Senin, 05 Mei 2025

ESSAI 6-BELAJAR KELOLA SAMPAH DI TPS RANDU ALAS

 ESSAI: PENGELOLAAN SAMPAH DI TPS RANDU ALAS

PSIKOLOGI LINGKUNGAN


Dosen Pengampu: Dr., Dra. Arundati Shinta, MA.

Nama: Alifa Maura Bunga Herina

NIM: 24310430041


Fakultas Psikologi Universitas Proklamasi 45 Yogyakarta

2025

Pengelolaan sampah menjadi isu penting yang tidak bisa diabaikan, terutama seiring meningkatnya jumlah penduduk dan konsumsi barang sehari-hari. Salah satu tempat pengelolaan sampah yang menarik untuk dikaji adalah Tempat Pengelolaan Sampah (TPS) Randu Alas di daerah Ngaglik, Sleman. Saya beserta teman di Universitas Proklamasi 45 berkesempatan melakukan kunjungan ke TPS ini untuk memahami secara langsung bagaimana sistem pengelolaan sampah dijalankan, tantangan yang dihadapi, serta solusi yang diterapkan di lapangan.

Setibanya di TPS Randu Alas, saya mendapati bahwa sekitar 80% dari total sampah yang masuk merupakan sampah plastik dari produk pabrikan, seperti kemasan makanan, minuman, sabun, kantong plastik (kresek), dan botol plastik. Sampah organik hanya mencakup 15%, sementara 5% sisanya terdiri dari sampah lain-lain seperti kaca, logam, atau bahan yang tidak bisa didaur ulang. Komposisi ini mencerminkan tingginya ketergantungan masyarakat terhadap produk instan berkemasan plastik, yang sayangnya sulit terurai secara alami dan menjadi ancaman serius bagi lingkungan.

Salah satu hal yang menarik dari TPS ini adalah sistem pengelolaan yang cukup rapi. Pengangkutan sampah dibagi menjadi tiga zona, yakni:

  1. Zona A diangkut setiap Senin dan Kamis

  2. Zona B pada Selasa dan Jumat

  3. Zona C pada Rabu dan Sabtu

Pembagian zona ini mempermudah operator sampah dalam mengelola waktu dan tenaga, sekaligus memastikan bahwa semua wilayah terlayani secara berkala. Iuran pelanggan juga dibedakan berdasarkan jenis pengguna layanan, yaitu:

  1. Rumah tangga biasa

  2. Rumah tangga usaha (seperti laundry dan warung),

  3. Rumah usaha besar (seperti Alfamart, asrama, dan lainnya).

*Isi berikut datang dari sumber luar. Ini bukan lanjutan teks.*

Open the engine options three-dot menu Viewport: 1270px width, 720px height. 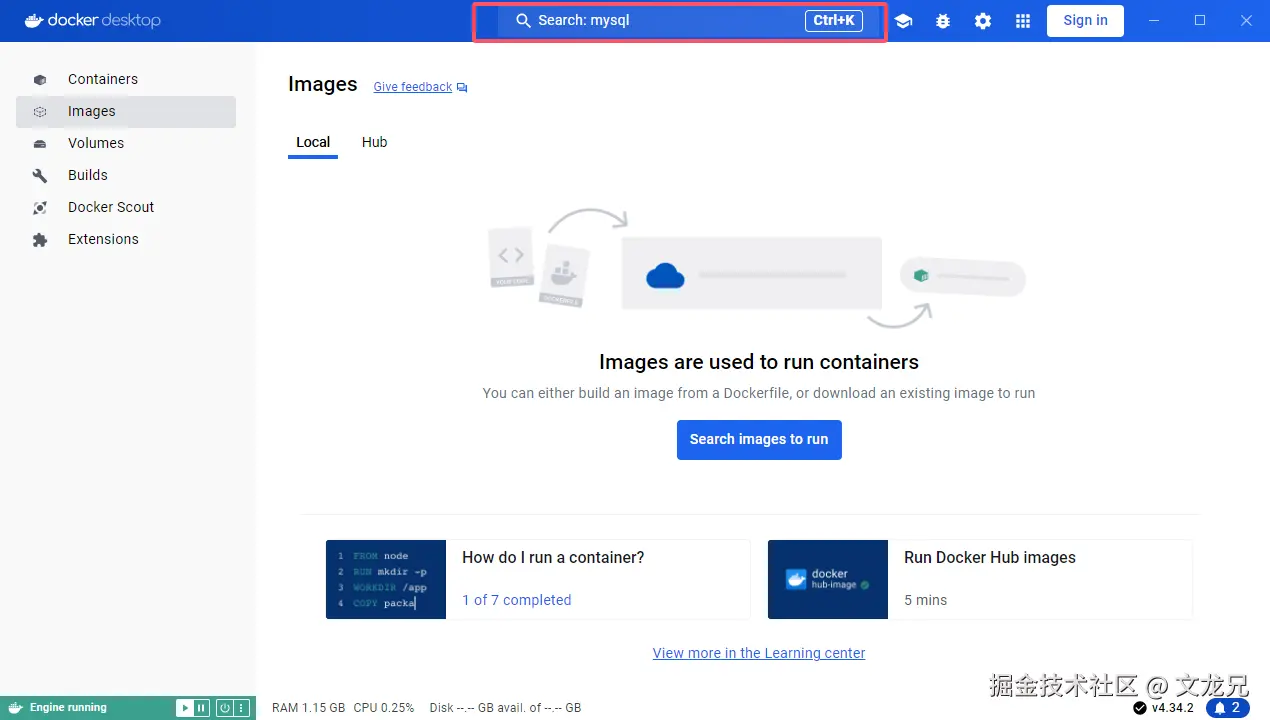click(x=240, y=707)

Dana dari iuran ini digunakan untuk membayar gaji operator sampah, meskipun hingga saat ini belum mencapai standar UMR. Sebagian kebutuhan operasional seperti kendaraan pengangkut dan mesin ditopang oleh subsidi dari pemerintah.

Dalam hal pemrosesan, TPS Randu Alas memiliki sistem pemilahan sampah anorganik menjadi 17 jenis, sebuah langkah maju yang jarang diterapkan di TPS lain. Sampah plastik dijual ke tukang rosok dan kemudian dikirim ke pabrik daur ulang. Sampah organik diolah menjadi kompos atau ditimbun dalam lubang tanah agar tidak mencemari lingkungan. Untuk sampah yang tidak bisa didaur ulang seperti pembalut atau popok bekas pakai, dilakukan pembakaran di tungku khusus hingga menjadi abu.

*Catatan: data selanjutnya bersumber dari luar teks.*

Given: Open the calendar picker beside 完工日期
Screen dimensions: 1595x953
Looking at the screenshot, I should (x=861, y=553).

Dari sisi sumber daya manusia, TPS Randu Alas memiliki tujuh orang operator sampah. Meski jumlah ini terbatas, mereka bekerja keras setiap hari menghadapi berbagai risiko seperti luka akibat benda tajam, paparan bau menyengat, hingga potensi infeksi dari sampah medis atau pampers. Untuk mengantisipasi hal ini, TPS bekerja sama dengan puskesmas setempat untuk memberikan tunjangan kesehatan, dan juga menyediakan unit pertolongan pertama untuk kecelakaan kerja di lokasi TPS sebelum dirujuk ke fasilitas kesehatan.

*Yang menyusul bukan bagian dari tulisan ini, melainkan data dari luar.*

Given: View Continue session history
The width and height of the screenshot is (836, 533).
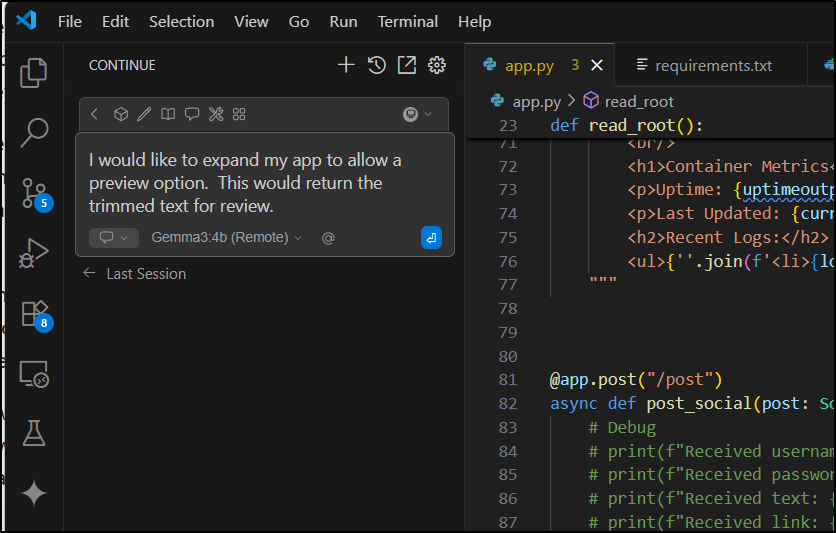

Risiko dan kendala yang dihadapi TPS Randu Alas cukup kompleks. Mulai dari minimnya kesadaran masyarakat dalam memilah sampah dari rumah, jumlah operator yang terbatas, beban kerja yang tinggi, peralatan yang terbatas, hingga pengelolaan keuangan yang belum ideal karena keterbatasan dana dari iuran pelanggan. Belum lagi pola konsumsi masyarakat yang terus memproduksi sampah plastik dalam jumlah besar, sementara upaya pengurangan dan edukasi masih berjalan lambat.

Kesimpulan

Kunjungan ke TPS Randu Alas memberikan gambaran nyata tentang kompleksitas pengelolaan sampah di tingkat lokal. Meski menghadapi banyak keterbatasan, TPS ini telah menerapkan sistem kerja yang cukup rapi dan bertanggung jawab, mulai dari pemilahan, pengolahan, hingga distribusi kerja. Upaya mereka patut diapresiasi dan dijadikan contoh, meskipun dukungan dari masyarakat dan pemerintah masih sangat diperlukan, terutama dalam bentuk edukasi, peningkatan sarana, dan insentif yang layak bagi para operator sampah. Kesadaran kolektif untuk mengelola sampah sejak dari rumah menjadi kunci utama agar sistem pengelolaan seperti di TPS Randu Alas bisa berjalan lebih efektif dan berkelanjutan.